Re: Adding a datatype for HTML literals to RDF (ISSUE-63) from Andy Seaborne on 2012-05-02 (public-rdf-wg@w3.org from May 2012)

From: Andy Seaborne <andy.seaborne@epimorphics.com>
Date: Wed, 02 May 2012 21:47:47 +0100
To: Richard Cyganiak <richard@cyganiak.de>
CC: public-rdf-wg@w3.org
Message-ID: <4FA19D73.3020809@epimorphics.com>
On 02/05/12 20:29, Richard Cyganiak wrote:
> On 2 May 2012, at 19:15, Andy Seaborne wrote:
>> I think I'm saying, start simple, prove a need for more
>> complicated.
>>
>> We can define a value space that is all character sequences (and is
>> disjoint from xsd:string).  Do we need to be more complicated?
>> What's the use case?
>
> One use case might be RDFa parsers with HTML literal support.
>
> Let's say you have @datatype="rdf:HTMLLiteral" on some element, and
> the element contains text with markup, and the desire is that the
> resulting HTML literal contains the text with markup intact.
>
> Now the RDFa parser may not have access to the actual HTML string,
> but only to a representation that has already been parsed into a DOM
> tree.
>
> So the parser may have to serialize the DOM into a string, which
> would probably be different from the original string.
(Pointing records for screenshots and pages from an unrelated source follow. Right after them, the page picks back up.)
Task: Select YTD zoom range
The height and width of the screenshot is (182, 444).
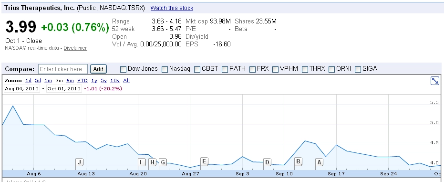Action: pyautogui.click(x=83, y=81)
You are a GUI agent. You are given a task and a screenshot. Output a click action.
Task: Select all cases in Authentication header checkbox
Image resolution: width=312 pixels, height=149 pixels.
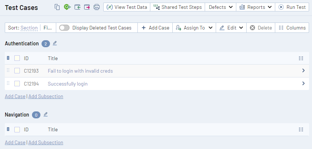pos(17,58)
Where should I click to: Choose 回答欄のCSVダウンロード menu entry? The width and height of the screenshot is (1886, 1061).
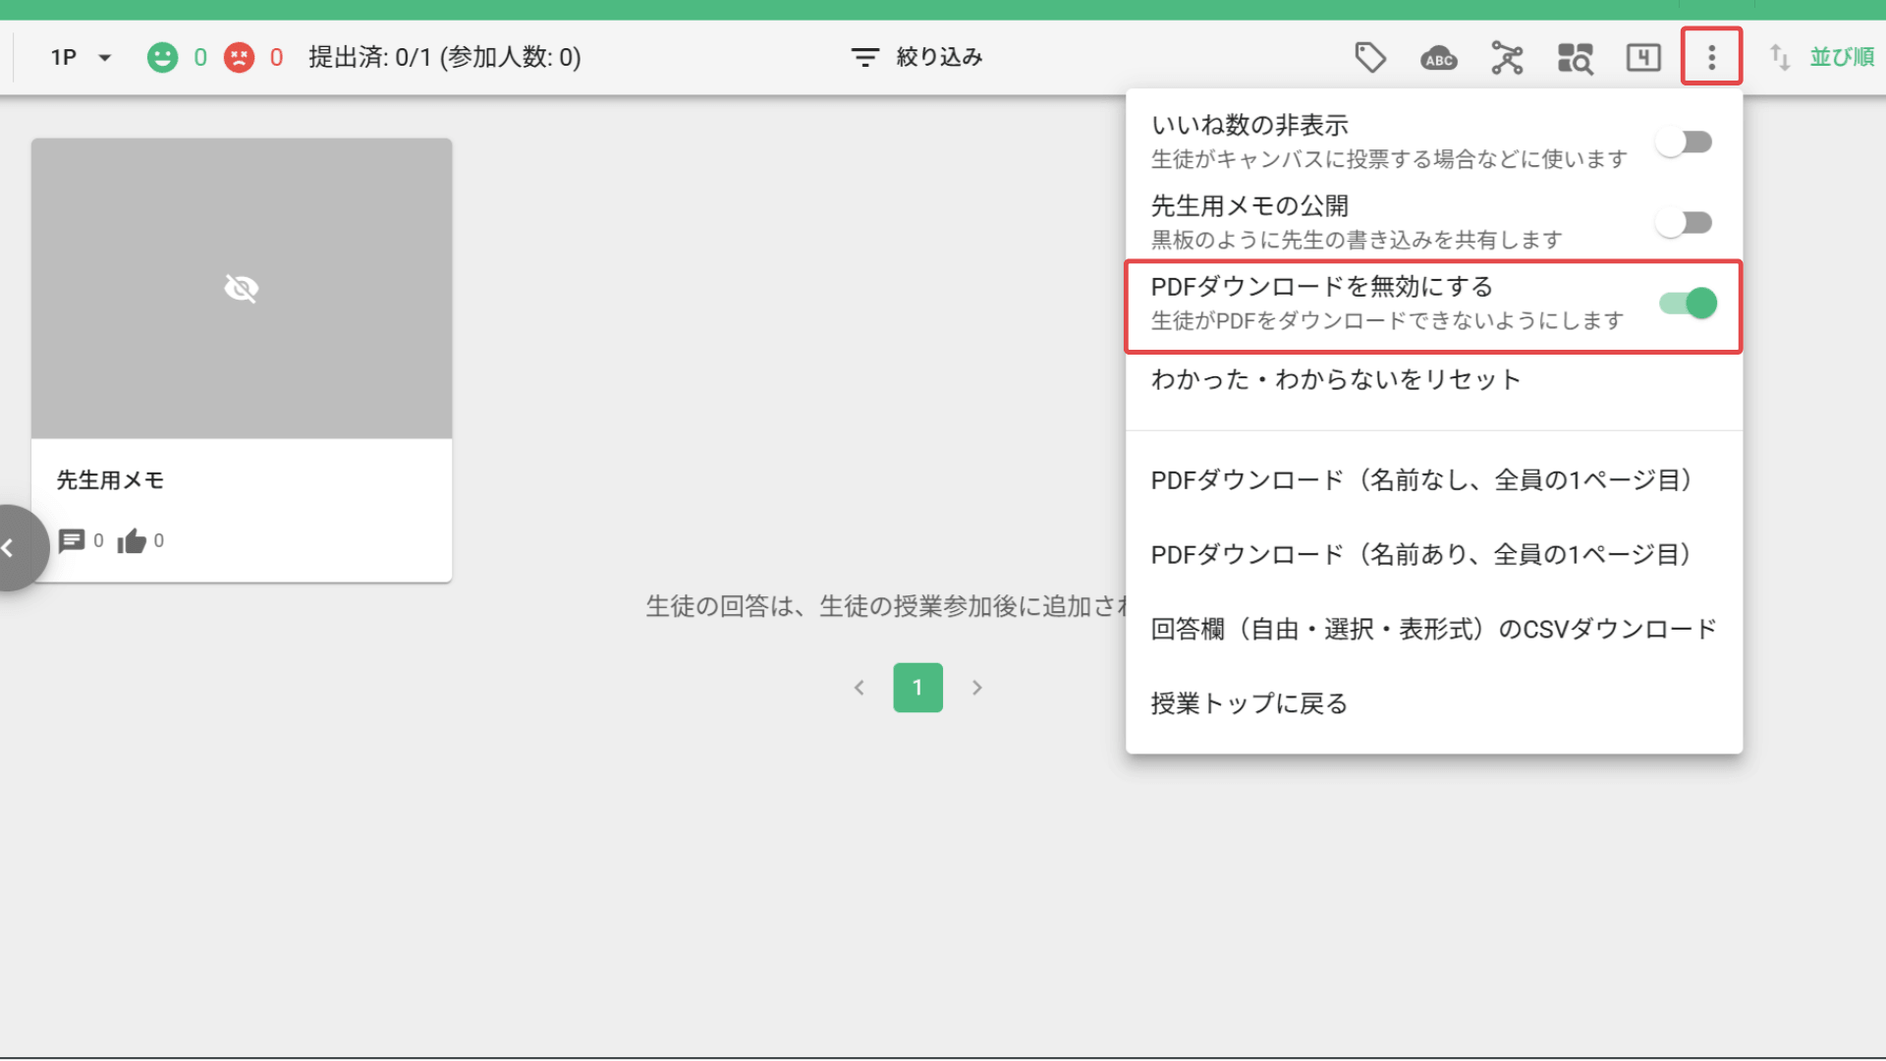click(x=1433, y=629)
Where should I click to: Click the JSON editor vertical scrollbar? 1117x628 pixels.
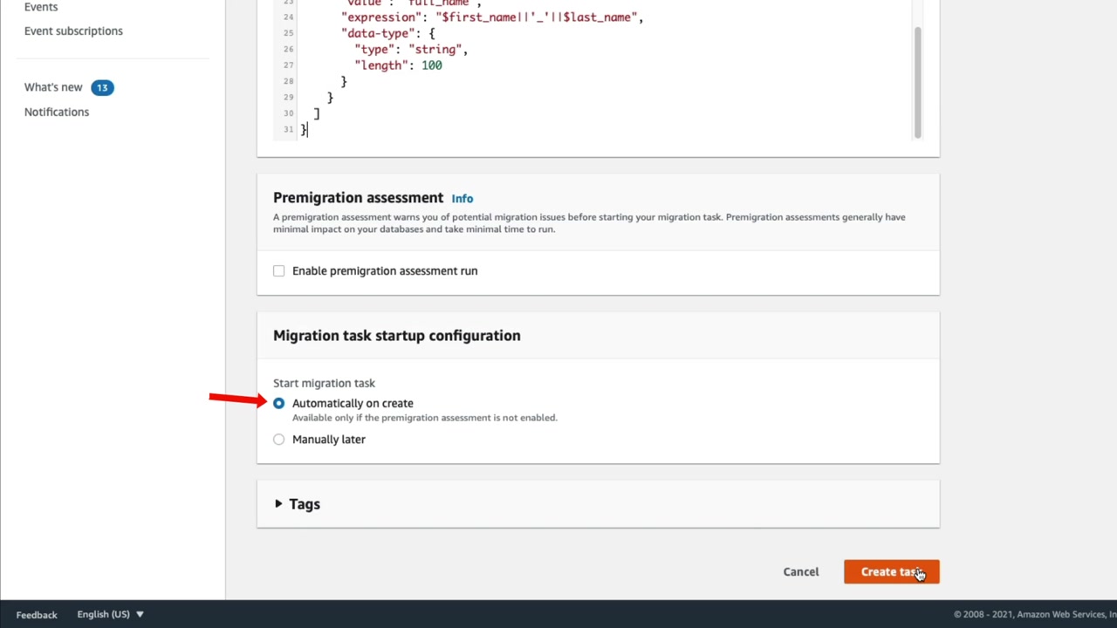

Certainly something to consider.

Thought: if the original string isn't available, does it matter?   Will 
it be available to anyone else?

>
> (Or is this nonsense and the parser could always just do
> myDOMElement.innerHTML to get the original HTML?)

I'm insufficiently up with the tool space to know.  (gavin?)

>
> Anyways, the advantage of having a value space that is isomorphic to
> the DOM is that you can parse and re-serialize the HTML and still get
> the same value.
>
>> (Not all RDF systems have access to info set support code now that
>> we are standardising Turtle and N-triples.)
>
> Yeah and that's why we're trying to change rdf:XMLLiteral to make it
> optional and to relax its lexical space.
>
> I imagine that rdf:HTMLLiteral would be optional too, and the lexical
> space should certainly be as unrestrictive as possible.
>
> Only those who want to compare HTML literals, or those who *need* to
> parse and re-serialize HTML literals, need to care what the value
> space is. (And yeah, if we can't come up with evidence that some
> systems need to do one of those, then there's little point in
> defining anything more complicated than a 1:1 L2V mapping.)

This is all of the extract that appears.